After reading some answers my first point would be that in this context I do not believe should is the same as saying must which is not the same as saying have to, I think you are perhaps over emphasizing always.

  • should implies there this is a generalized consensus that this is a better or more appropriate approach
    • you should always declare your members private
  • must implies that this is the way it is done
    • you must always declare your members private
  • have to implies no other option
    • you have to always declare your members private

Indeed in all three examples (particularly given the circumstance from which this question derived) one would and IMO should (though neither must or have to) query any statement put to them, this is how you program the best computer of all. For example if someone was to say you should always do something despite the fact you know that this time doing so would be detrimental would you do it without questioning their rational?

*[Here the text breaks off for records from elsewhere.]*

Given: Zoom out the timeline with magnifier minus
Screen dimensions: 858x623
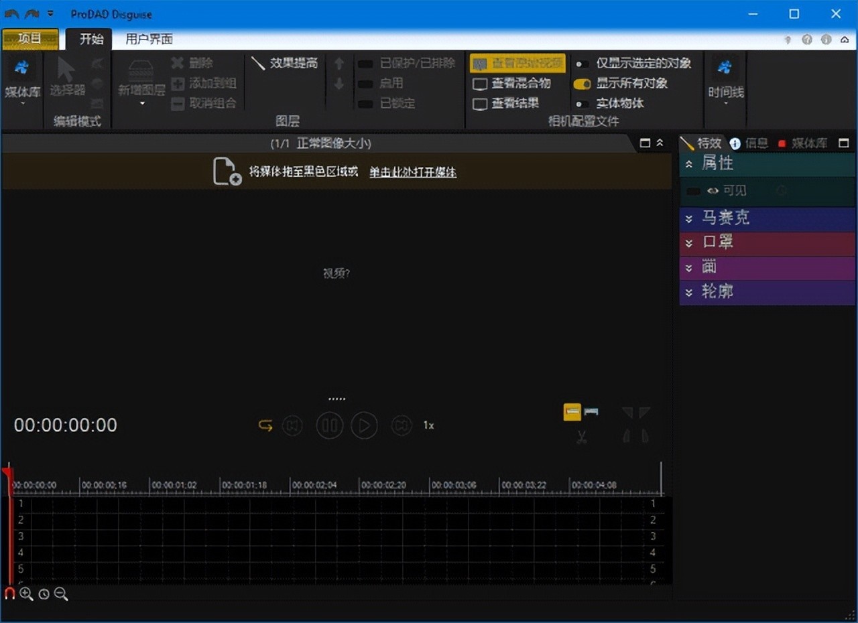Looking at the screenshot, I should point(61,594).

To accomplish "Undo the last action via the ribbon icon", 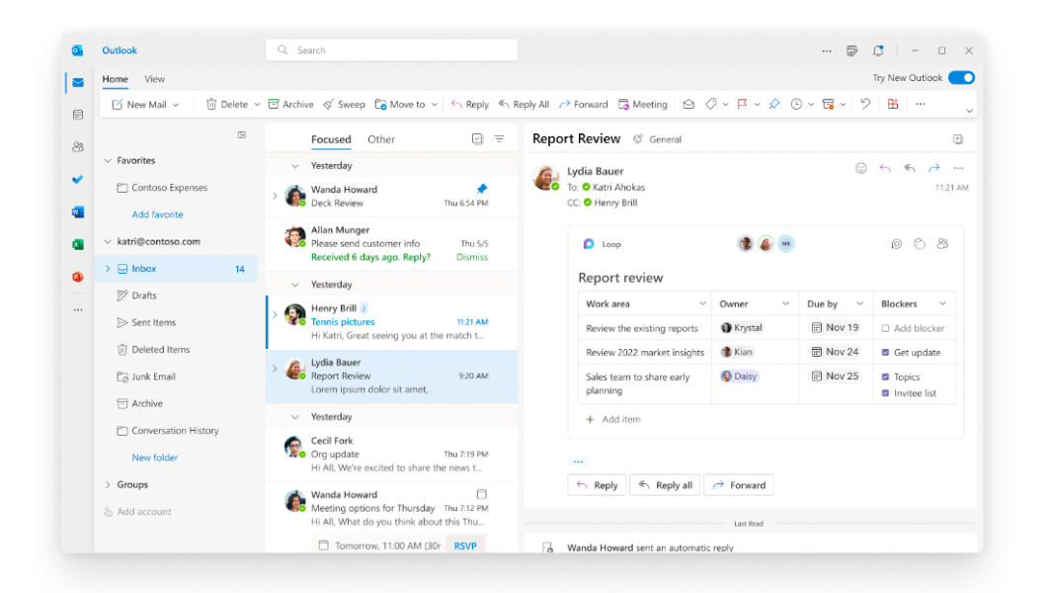I will (x=864, y=104).
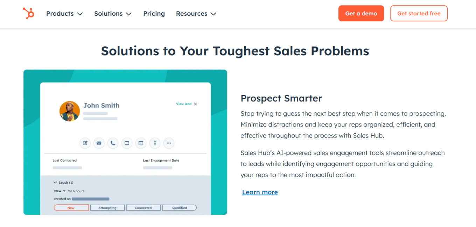
Task: Click the phone call icon
Action: click(x=113, y=143)
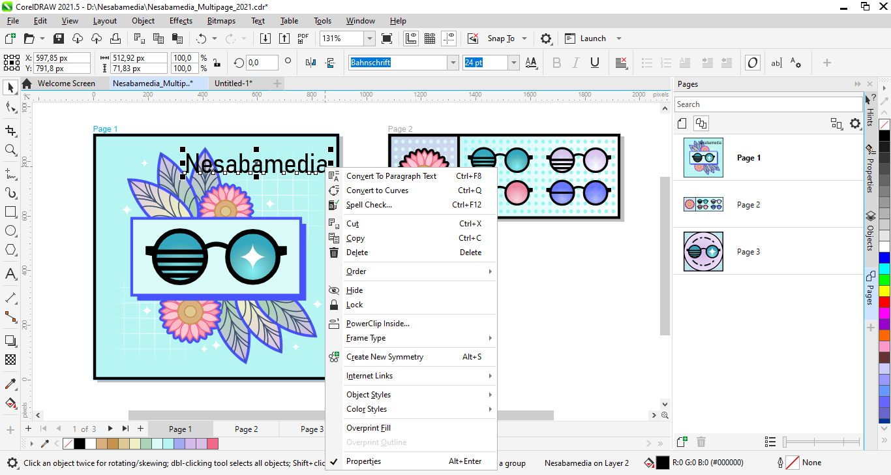Select Page 3 thumbnail in Pages panel
This screenshot has width=891, height=475.
703,252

I imagine in this case your tutor (quite probably for ease) has surmised to you, a better practice which indeed I (and perhaps many others) would agree with. The question I feel should never be why make a member private but in fact the inverse as to why make it public, taking as an example facebook, people clearly like to publicize information about themselves but, even then, maybe just my friends can see this, my family can see that, and you who I don't know can't see anything.

Bringing this back to OOP and in particular Java, one of the main reasons for getters and setters is IMO (and I may be wrong) a case of good semantic practice, you obj.getState() and obj.setState() as opposed to obj.state and obj.state = 'foo', in both cases I would argue the process of doing so is imperative. I'd like to think object orientation is not solely about breaking away from this paradigm but among others encapsulating data and function into a reusable component. If we didn't hide anything do we just end up with some namespace for storing data and methods?

Another key point I believe boils down to overriding, classes inheriting from a super class containing public variables is now stuck with a public variable which to me sounds as though this could lead to a decrease in re-usability. By using getters and setters you have provided a way for sub-classes to override access to your variables, maybe add that bit of validation you never bothered with.

As for it being tedious regarding writing getters and setters this is really null and void as I think most IDE's will do much of this for you (and as I have just found lombok which looks pretty cool and reminds me of @property etc in objective-c)

In short yes you should always use private members unless you have a good reason not to (DTO's would be, to some extent, a reasonable exception)

T I
  • 121
0

Always is a very strong word, and I would avoid it. If its just a matter of the typing thats what keyboard macros are for. Write a small script that will take a java source fill find all the public vars convert them to private and write the getters and setters for you.

I find that it is always a good idea to automate the boring and boiler plate parts of the job. It improves code quality because the dull stuff is done by the computer.

Just remember the following:

  1. Source code is just data

  2. Programs manipulate data

  3. Write a program to manipulate your data in useful ways!

Good luck!

Zachary K
  • 10,413
-2

The reason why you always have to implement getters and setters is because everybody tells you to (sane people call that a Dogma). In the 10 years I program Java, probably 99 percent of the properties I used are publicly available through getters and setters, so in practice they ARE public. We facilitate the exception, instead of the rule.